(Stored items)

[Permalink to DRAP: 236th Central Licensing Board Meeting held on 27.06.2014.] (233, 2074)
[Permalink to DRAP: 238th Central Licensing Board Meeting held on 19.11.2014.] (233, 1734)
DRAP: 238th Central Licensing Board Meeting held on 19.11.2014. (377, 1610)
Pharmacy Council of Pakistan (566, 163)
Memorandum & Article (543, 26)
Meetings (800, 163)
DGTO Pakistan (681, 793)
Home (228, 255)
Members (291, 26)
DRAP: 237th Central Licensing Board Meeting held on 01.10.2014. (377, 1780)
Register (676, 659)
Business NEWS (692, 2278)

§ **Task goal**: Lines holding "Licensing": copy each one from the records above.

§ **Answer box**:
[Permalink to DRAP: 236th Central Licensing Board Meeting held on 27.06.2014.] (233, 2074)
[Permalink to DRAP: 238th Central Licensing Board Meeting held on 19.11.2014.] (233, 1734)
DRAP: 238th Central Licensing Board Meeting held on 19.11.2014. (377, 1610)
DRAP: 237th Central Licensing Board Meeting held on 01.10.2014. (377, 1780)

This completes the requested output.